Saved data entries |
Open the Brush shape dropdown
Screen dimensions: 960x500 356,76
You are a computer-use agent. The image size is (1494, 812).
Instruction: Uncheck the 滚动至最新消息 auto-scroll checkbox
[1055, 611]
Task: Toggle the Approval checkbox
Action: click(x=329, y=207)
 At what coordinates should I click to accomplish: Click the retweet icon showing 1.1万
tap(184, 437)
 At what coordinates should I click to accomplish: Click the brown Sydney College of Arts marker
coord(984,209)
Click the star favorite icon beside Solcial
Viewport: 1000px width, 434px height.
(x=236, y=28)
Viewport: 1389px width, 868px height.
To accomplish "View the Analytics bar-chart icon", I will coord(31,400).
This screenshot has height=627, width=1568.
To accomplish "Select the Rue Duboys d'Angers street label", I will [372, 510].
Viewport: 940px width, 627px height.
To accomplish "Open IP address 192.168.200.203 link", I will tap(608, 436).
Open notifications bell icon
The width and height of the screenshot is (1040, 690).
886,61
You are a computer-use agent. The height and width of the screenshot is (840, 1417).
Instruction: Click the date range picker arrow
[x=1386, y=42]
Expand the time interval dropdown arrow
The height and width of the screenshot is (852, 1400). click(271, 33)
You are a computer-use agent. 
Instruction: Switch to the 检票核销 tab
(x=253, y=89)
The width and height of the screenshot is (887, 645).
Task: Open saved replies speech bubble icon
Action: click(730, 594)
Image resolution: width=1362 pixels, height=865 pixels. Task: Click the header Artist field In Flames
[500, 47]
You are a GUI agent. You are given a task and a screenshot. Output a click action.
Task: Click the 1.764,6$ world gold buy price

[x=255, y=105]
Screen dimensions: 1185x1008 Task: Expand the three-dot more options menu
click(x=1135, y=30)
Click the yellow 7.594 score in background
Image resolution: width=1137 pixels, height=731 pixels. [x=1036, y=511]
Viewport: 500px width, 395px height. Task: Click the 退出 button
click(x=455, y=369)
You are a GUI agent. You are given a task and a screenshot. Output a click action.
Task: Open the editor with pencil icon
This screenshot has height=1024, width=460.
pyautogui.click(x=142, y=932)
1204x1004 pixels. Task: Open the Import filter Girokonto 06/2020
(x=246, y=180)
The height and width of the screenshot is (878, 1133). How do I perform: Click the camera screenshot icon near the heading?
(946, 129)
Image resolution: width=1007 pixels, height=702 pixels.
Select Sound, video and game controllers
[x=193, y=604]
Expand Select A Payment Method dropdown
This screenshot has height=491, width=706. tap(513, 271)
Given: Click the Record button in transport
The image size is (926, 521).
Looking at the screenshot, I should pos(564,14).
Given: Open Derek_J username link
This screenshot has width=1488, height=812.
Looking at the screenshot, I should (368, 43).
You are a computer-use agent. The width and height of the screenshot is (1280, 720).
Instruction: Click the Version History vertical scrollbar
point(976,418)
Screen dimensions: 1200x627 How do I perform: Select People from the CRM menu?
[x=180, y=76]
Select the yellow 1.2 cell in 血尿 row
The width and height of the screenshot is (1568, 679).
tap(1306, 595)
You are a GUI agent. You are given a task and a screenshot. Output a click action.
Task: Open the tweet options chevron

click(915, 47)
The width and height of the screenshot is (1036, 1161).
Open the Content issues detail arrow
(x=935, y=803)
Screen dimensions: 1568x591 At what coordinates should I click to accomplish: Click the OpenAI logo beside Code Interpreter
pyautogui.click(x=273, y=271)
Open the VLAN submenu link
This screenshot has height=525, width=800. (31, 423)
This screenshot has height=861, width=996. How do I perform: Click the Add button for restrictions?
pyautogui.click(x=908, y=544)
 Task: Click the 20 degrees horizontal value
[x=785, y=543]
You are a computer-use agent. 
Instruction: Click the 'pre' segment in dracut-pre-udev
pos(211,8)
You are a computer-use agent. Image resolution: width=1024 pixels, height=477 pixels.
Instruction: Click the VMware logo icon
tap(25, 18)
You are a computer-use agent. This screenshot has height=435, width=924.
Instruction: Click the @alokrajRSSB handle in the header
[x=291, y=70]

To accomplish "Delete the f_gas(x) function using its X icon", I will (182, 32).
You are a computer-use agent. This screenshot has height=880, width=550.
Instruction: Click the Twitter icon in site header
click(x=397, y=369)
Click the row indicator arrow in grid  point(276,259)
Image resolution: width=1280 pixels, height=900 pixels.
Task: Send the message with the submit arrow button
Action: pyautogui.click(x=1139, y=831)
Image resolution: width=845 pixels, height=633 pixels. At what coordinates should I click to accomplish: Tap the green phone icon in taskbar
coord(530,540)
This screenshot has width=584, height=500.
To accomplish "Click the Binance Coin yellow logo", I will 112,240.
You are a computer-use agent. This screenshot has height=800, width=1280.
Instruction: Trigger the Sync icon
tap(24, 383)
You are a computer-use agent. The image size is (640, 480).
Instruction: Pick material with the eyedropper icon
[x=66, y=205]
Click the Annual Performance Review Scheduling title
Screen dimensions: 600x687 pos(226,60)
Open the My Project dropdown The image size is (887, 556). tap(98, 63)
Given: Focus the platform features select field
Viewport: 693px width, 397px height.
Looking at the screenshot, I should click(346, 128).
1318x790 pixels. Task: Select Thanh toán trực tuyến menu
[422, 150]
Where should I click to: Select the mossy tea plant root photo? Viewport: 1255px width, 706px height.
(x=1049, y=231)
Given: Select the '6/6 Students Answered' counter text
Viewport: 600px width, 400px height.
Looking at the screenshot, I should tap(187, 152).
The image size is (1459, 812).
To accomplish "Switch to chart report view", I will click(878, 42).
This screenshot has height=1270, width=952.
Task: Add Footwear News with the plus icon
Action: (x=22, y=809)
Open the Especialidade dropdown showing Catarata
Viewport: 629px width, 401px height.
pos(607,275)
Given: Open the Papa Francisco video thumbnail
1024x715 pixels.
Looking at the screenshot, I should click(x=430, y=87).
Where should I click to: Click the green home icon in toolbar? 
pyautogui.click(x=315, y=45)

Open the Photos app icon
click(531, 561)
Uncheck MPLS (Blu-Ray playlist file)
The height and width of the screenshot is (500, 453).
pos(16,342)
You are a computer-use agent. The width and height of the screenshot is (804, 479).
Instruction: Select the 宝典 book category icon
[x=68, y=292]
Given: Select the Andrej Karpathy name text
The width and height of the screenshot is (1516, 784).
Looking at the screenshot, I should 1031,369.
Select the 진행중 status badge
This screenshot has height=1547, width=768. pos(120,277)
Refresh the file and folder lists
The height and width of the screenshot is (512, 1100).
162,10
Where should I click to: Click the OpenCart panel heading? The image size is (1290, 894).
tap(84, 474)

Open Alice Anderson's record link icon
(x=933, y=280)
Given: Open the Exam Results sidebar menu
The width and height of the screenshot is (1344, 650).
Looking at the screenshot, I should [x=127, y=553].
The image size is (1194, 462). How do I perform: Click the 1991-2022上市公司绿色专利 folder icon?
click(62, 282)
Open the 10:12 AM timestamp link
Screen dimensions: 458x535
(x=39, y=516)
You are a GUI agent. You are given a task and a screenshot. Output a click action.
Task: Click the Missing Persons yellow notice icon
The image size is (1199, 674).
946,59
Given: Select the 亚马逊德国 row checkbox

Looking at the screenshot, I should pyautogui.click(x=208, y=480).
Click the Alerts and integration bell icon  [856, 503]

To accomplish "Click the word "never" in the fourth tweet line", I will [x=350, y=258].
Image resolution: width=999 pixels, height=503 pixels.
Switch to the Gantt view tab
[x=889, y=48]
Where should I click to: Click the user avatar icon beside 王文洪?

ACTIVITY |
Could you write out, exactly as they stand, only the lines above that begin at the line with "The height and width of the screenshot is (500, 453)." and stop after the line with "Given: Select the Andrej Karpathy name text"?

ANSWER |
The height and width of the screenshot is (500, 453).
pos(16,342)
You are a computer-use agent. The width and height of the screenshot is (804, 479).
Instruction: Select the 宝典 book category icon
[x=68, y=292]
Given: Select the Andrej Karpathy name text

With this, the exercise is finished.